About

This Python3 code aids in analyzing raw measurements with an Acoustic Doppler Velocimeter (ADV) producing, for example,``*.vno`` and *.vna files (should also work with other file types, though not yet tested). It detects and removes spikes according to Nikora and Goring (1998) and Goring and Nikora (2002).

The code was originally developed in Matlab(R) at the Nepf Environmental Fluid Mechanics Laboratory (Massachusetts Institute of Technology).

Important

Data (e.g. *.vno and *.vna) files need to comply with the following name convention: XX_YY_ZZ_something.ENDING where XX, YY, and ZZ are streamwise (x), perpendicular (y), and vertical (z) coordinates in CENTIMETERS, respectively. Anything else added after ZZ_ is ignored by the code (it just copies it for the sake of dataset naming).

Note

This documentation is also as available as style-adapted PDF.

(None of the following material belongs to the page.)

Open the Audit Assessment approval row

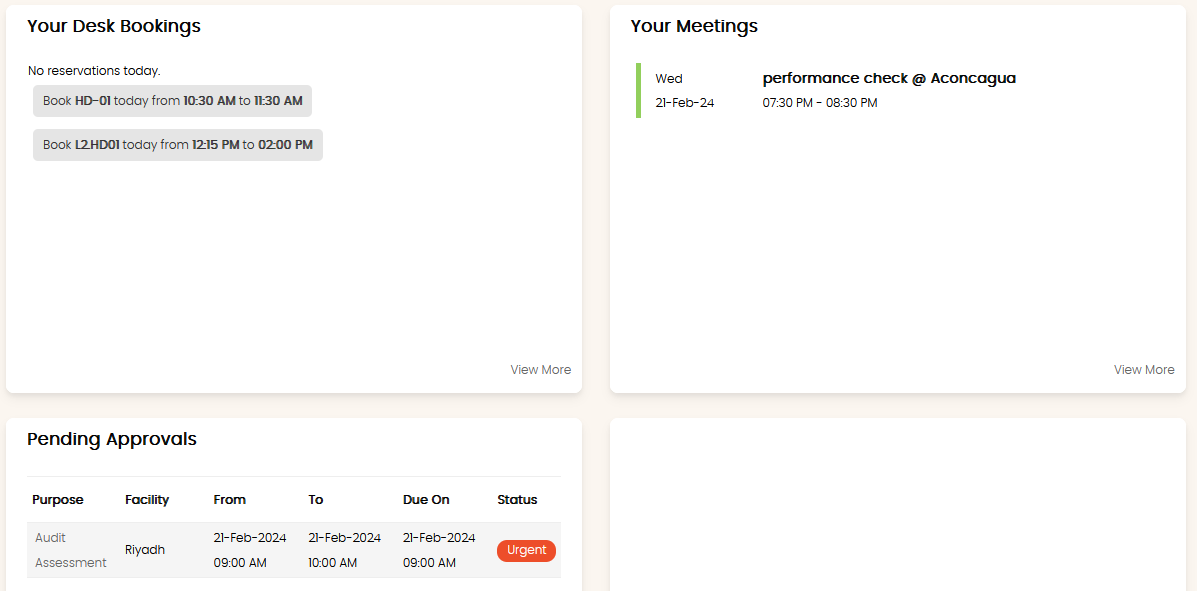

Requirements & Installation

Time requirement: 5-10 min.

Install Requirements

To get the code running, the following software is needed and their installation instructions are provided below:

  • Python >=3.6

  • NumPy >=1.17.4

  • Openpyxl 3.0.3

  • Pandas >=1.3.5

  • Matplotlib >=3.1.2

Start with downloading and installing the latest version of Anaconda Python. Alternatively, downloading and installing a pure Python interpreter will also work. Detailed information about installing Python is available in the Anaconda Docs and at hydro-informatics.com/python-basics.

To install the NumPy, Openpyxl, Pandas, and Matplotlib libraries after installing Anaconda, open Anaconda Prompt (e.g., click on the Windows icon, tap anaconda prompt, and hit enter``). In Anaconda Prompt, enter the following command sequence to install the libraries in the base environment. The installation may take a while depending on your internet speed.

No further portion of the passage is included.